What you return must be exactly the lines running from the one with "1014x810 pixels. How" to the end of the data below, inclusive, and nothing more.

Extracted data entries
::::

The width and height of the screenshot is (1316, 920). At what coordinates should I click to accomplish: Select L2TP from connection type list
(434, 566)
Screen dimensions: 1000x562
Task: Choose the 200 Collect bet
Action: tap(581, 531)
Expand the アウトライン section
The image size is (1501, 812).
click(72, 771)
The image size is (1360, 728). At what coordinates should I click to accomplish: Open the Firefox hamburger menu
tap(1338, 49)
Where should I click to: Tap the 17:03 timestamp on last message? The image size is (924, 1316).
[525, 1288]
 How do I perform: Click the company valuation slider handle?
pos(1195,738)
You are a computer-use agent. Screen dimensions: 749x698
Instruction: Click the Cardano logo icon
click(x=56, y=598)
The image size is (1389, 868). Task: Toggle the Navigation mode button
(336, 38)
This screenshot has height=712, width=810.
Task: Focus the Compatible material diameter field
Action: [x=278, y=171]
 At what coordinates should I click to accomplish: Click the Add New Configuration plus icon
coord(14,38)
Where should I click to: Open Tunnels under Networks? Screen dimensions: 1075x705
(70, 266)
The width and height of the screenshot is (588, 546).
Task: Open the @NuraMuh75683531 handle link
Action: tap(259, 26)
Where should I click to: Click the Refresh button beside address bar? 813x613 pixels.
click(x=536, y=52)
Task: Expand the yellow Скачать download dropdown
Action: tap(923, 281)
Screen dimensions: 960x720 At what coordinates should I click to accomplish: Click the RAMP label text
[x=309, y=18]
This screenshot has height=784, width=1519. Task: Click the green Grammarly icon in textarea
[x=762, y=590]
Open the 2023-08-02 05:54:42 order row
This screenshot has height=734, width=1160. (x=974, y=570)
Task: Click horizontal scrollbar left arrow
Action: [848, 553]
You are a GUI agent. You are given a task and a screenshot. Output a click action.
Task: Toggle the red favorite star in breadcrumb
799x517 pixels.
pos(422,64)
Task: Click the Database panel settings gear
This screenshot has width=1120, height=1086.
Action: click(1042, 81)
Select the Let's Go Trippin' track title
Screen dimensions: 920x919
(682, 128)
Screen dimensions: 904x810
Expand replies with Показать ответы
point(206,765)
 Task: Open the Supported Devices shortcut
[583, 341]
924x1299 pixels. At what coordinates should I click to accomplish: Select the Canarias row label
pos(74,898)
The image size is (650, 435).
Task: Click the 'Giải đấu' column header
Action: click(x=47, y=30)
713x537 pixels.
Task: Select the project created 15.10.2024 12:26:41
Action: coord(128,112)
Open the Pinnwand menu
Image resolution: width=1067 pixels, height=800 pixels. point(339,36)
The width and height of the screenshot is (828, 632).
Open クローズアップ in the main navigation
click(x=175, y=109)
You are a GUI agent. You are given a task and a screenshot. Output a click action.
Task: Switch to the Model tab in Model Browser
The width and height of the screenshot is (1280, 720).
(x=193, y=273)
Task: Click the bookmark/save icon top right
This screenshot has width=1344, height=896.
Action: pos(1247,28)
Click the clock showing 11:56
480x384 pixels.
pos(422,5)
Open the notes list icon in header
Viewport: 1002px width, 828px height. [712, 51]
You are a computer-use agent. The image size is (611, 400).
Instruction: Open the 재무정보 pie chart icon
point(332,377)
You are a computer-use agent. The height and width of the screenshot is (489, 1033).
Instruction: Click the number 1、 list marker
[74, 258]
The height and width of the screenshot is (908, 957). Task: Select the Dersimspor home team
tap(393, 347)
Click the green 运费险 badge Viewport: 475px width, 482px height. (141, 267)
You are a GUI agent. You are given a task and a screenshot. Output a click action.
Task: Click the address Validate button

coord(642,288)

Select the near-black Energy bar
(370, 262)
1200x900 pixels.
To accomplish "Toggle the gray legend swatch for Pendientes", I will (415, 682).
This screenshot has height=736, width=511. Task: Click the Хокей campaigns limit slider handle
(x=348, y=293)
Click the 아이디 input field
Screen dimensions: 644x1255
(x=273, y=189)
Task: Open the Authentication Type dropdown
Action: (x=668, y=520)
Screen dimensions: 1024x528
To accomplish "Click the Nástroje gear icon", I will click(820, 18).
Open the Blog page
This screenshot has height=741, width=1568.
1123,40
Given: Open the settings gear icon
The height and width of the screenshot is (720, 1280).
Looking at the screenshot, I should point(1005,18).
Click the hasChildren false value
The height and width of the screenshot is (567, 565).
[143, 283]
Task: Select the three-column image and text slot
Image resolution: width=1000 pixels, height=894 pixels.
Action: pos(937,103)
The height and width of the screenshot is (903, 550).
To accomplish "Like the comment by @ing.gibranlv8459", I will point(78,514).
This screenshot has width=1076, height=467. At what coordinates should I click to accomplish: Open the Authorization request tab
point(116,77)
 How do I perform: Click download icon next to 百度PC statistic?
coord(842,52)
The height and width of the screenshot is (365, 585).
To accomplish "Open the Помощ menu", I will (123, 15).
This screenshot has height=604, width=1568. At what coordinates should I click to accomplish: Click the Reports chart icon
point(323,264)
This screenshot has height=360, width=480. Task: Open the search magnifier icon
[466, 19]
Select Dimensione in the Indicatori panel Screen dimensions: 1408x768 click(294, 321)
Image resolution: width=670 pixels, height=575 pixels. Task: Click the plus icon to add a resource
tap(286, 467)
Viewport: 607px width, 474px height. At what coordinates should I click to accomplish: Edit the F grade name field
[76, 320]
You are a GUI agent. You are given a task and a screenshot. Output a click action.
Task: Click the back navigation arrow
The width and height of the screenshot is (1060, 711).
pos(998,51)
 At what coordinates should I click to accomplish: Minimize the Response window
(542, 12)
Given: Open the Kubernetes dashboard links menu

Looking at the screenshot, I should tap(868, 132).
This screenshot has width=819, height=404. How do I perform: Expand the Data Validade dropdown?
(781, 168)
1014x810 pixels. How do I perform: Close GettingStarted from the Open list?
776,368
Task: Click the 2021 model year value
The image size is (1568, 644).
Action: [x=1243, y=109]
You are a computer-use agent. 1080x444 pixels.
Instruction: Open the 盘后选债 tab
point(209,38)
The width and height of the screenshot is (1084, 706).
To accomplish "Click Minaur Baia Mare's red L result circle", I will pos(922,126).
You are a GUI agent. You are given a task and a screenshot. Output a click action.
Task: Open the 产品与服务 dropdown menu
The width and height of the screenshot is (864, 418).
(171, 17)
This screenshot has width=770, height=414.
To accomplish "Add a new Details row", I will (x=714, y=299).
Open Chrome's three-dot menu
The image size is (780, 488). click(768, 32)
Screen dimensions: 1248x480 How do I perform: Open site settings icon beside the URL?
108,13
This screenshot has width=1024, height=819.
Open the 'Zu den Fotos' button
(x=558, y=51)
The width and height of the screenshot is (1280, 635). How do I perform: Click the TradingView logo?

::::

SOLUTION BELOW:
1014x810 pixels. How do I perform: Close GettingStarted from the Open list?
776,368
Task: Click the 2021 model year value
The image size is (1568, 644).
Action: [x=1243, y=109]
You are a computer-use agent. 1080x444 pixels.
Instruction: Open the 盘后选债 tab
point(209,38)
The width and height of the screenshot is (1084, 706).
To accomplish "Click Minaur Baia Mare's red L result circle", I will pos(922,126).
You are a GUI agent. You are given a task and a screenshot. Output a click action.
Task: Open the 产品与服务 dropdown menu
The width and height of the screenshot is (864, 418).
(171, 17)
This screenshot has width=770, height=414.
To accomplish "Add a new Details row", I will (x=714, y=299).
Open Chrome's three-dot menu
The image size is (780, 488). click(768, 32)
Screen dimensions: 1248x480 How do I perform: Open site settings icon beside the URL?
108,13
This screenshot has width=1024, height=819.
Open the 'Zu den Fotos' button
(x=558, y=51)
The width and height of the screenshot is (1280, 635). How do I perform: Click the TradingView logo?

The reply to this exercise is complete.